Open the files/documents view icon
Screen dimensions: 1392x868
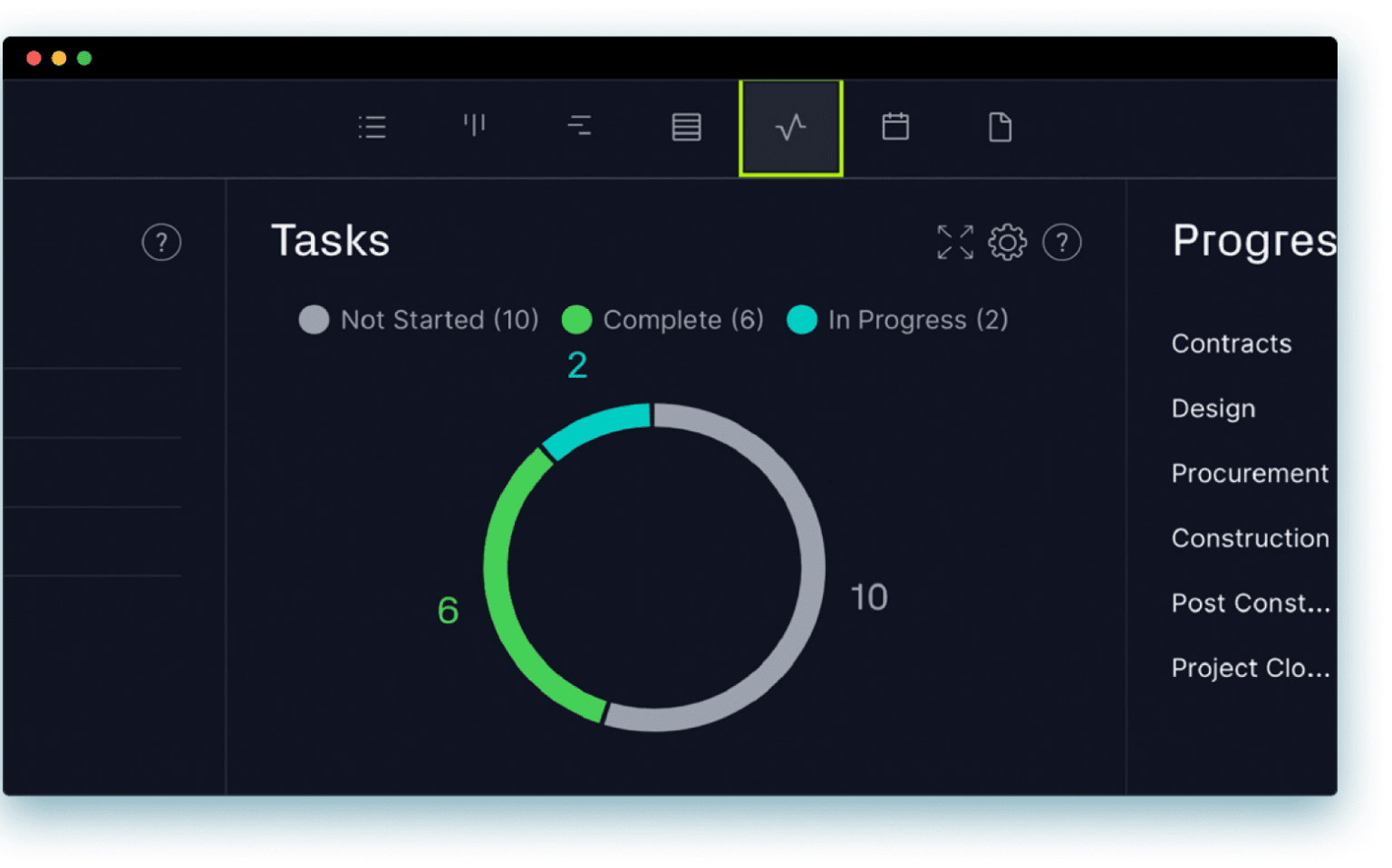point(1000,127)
═══
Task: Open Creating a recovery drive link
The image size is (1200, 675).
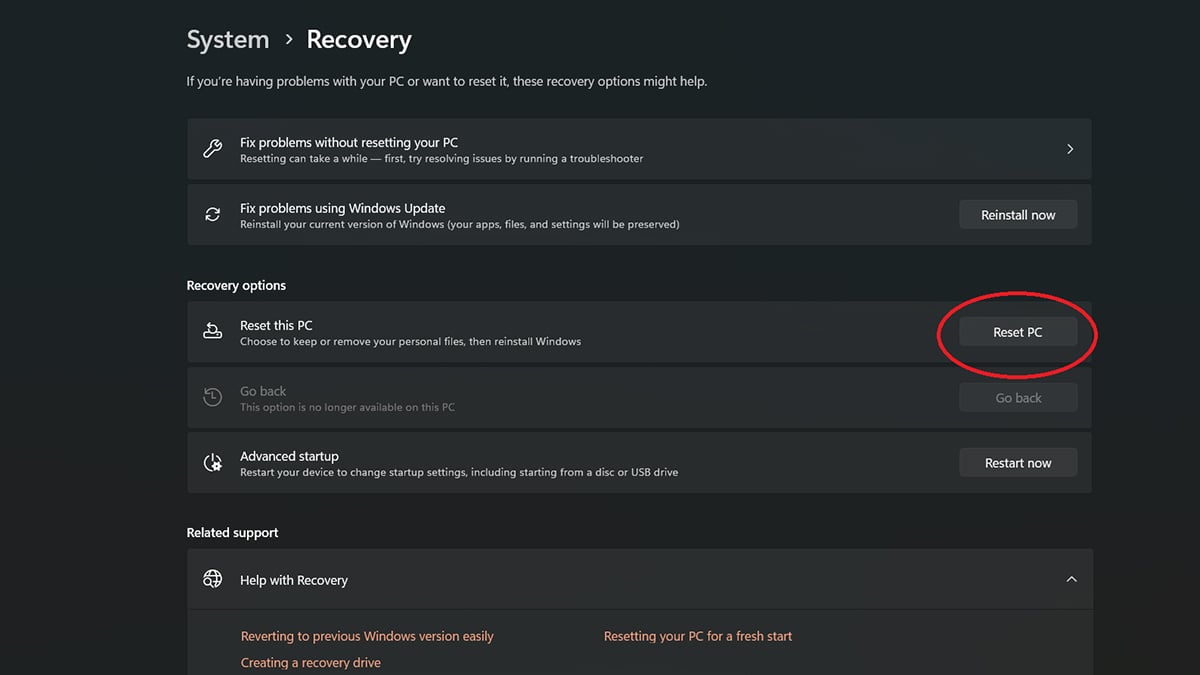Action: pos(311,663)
═══
Given task:
Write out the records word for word, starting with the line that contains "Task: Open Creating a recovery drive link" and going on through the line that contains "Action: pos(311,663)". Leave the pictures out.

Problem solution:
Task: Open Creating a recovery drive link
The image size is (1200, 675).
Action: pos(311,663)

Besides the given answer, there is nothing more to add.